Scrivono i giudici d’Appello che l’accusa “ha cercato di dimostrare attraverso due presunzioni e un sillogismo”, un accordo elettorale e a supporto di quella che era solo una ipotesi “non ci sono prove”. E aggiungono: “Rimane decisamente fuori dalla portata dimostrativa delle prove addotte dall’accusa, la possibilità di ritenere provato nel 2008 un qualsiasi accordo elettorale corruttivo tra la Girasole e gli Arena”.
Sulla accusa di turbativa d’asta e, dunque, sul beneficio che la Girasole da sindaco avrebbe garantito agli Arena (anche questa ipotesi ovviamente cade perché non solo infondata, ma demolita dalle prove) i giudici d’Appello scrivono nelle motivazioni quello che somiglia ad un vero e proprio scaricabarile di chi poteva fare e non ha fatto, istituzioni comprese. Ed è anche qui che, invece, l’ex sindaco Carolina Girasole dimostra tutto il suo coraggio, coraggio che la porterà poi ad essere assurdamente accusata di aver favorito la cosca. Per ricapitolare: i terreni confiscati agli Arena furono affidati all’Agenzia del Demanio, poi all’Agenzia per i beni confiscati e, quindi, alla Prefettura”. Il Comune ancora non è entrato in gioco.

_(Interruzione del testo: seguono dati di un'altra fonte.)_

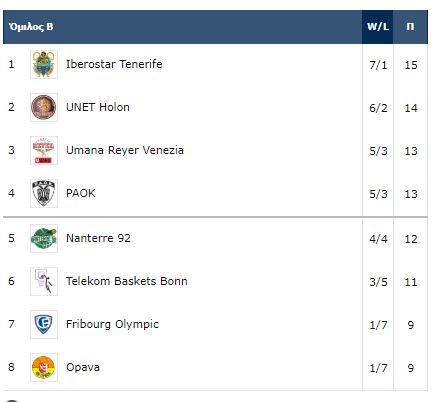Open the Iberostar Tenerife team name

114,64
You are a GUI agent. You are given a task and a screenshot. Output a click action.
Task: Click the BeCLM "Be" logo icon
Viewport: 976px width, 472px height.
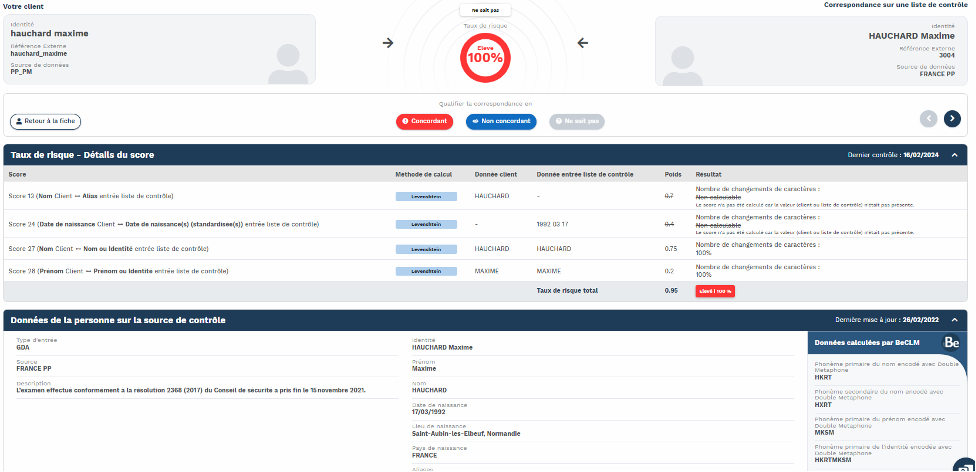coord(951,342)
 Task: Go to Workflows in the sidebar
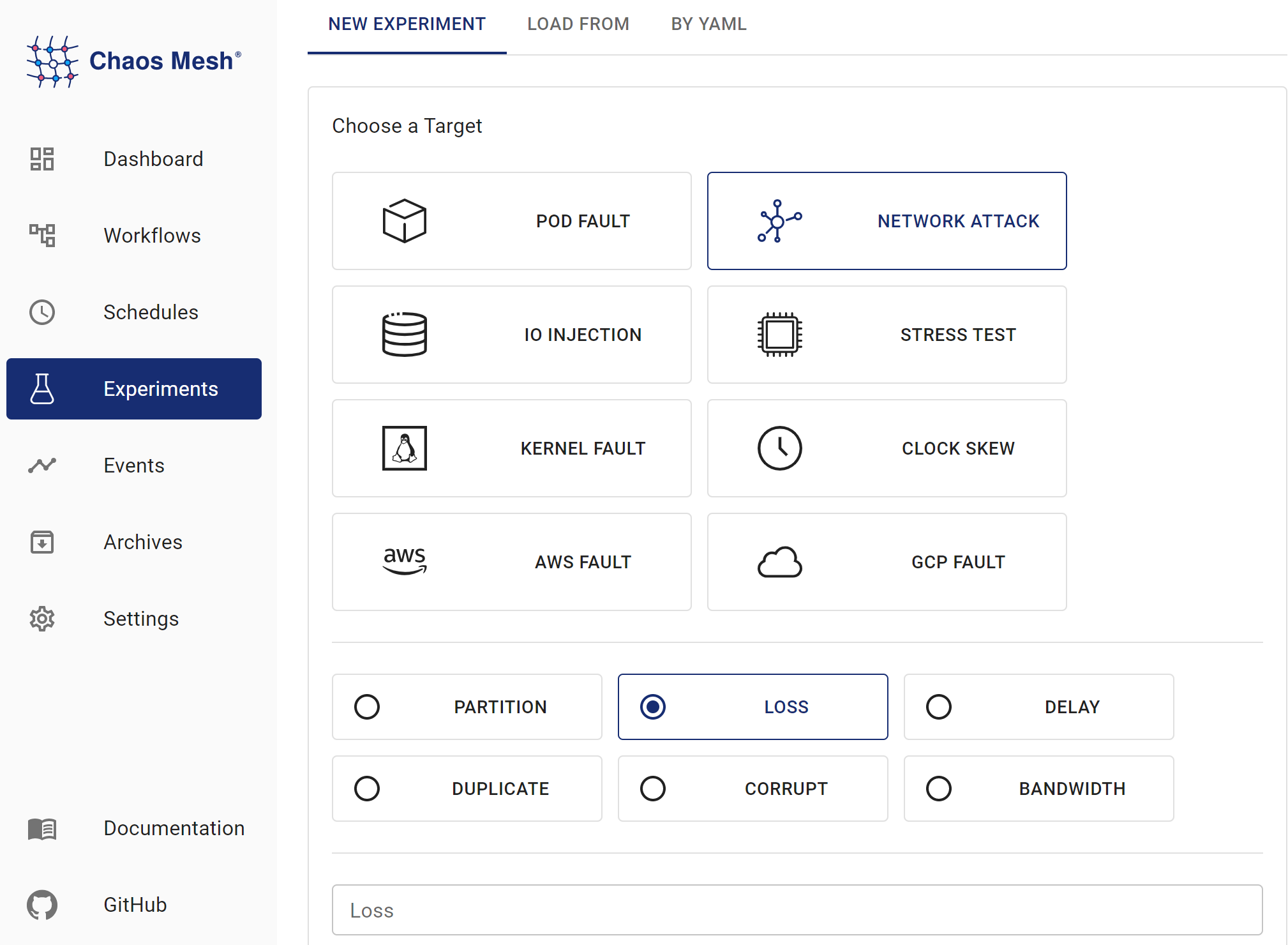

In questo periodo gli Arena avevano comunque continuato a coltivare i terreni a finocchi. “Agenzia del demanio, Agenzia per i beni confiscati, Prefettura, che fino ad allora avevano avuto la disponibilità legale degli immobili, – scrivono i giudici – non avevano, se non meramente formalmente, posto in atto concreti volti a privare dei terreni la famiglia Arena”. E aggiungono: “Gli Arena erano stati lasciati operare indisturbati”. Si decide, dunque, di distruggere quel raccolto, ma secondo i giudici: “È emerso chiaramente che l’iter che ha condotto ad abbandonare le operazioni di distruzione non è stato governato in tutto e per tutto dal Comune di Isola di Capo Rizzuto, ma è stato determinato dalla mancata assunzione di responsabilità di alcuni degli organi preposti”. Dunque, il Comune di Isola Capo Rizzuto e il sindaco Carolina Girasole, con quella mancata frangizollatura non c’entravano niente. Ma quei terreni lo stesso giorno vengono consegnati al Comune. Fatto rilevato anche dai giudici d’Appello: “la Prefettura, dopo l’infruttuoso tentativo di frangizollatura e un ordine di sospensione delle operazioni, non si sa bene ancora da chi impartito, aveva scelto la via di consegnare il terreno al Comune in tal modo demandando un problema che avrebbe dovuto risolvere prima”.
Ed è qui che i giudici d’Appello riconosco, invece, nel Comune di Isola Capo Rizzuto e nell’operato del sindaco Carolina Girasole un “deciso cambio di marcia da parte dell’amministrazione comunale a fronte dell’immobilismo colpevole registratosi fino ad allora da parte dagli organi periferici dello Stato”.
Il deciso cambio di marcia che governa sì il sindaco e quei pochi che erano rimasti al suo fianco, visto che la minaccia giornaliera era quella di far cadere la Giunta. Quei terreno devono essere sgomberati e allora si decide, anche su fortissime pressioni dell’opinione pubblica, di raccogliere i finocchi buoni e destinare il ricavato ai servizi sociali. E così avvenne, con tanto di prove e pezze giustificative.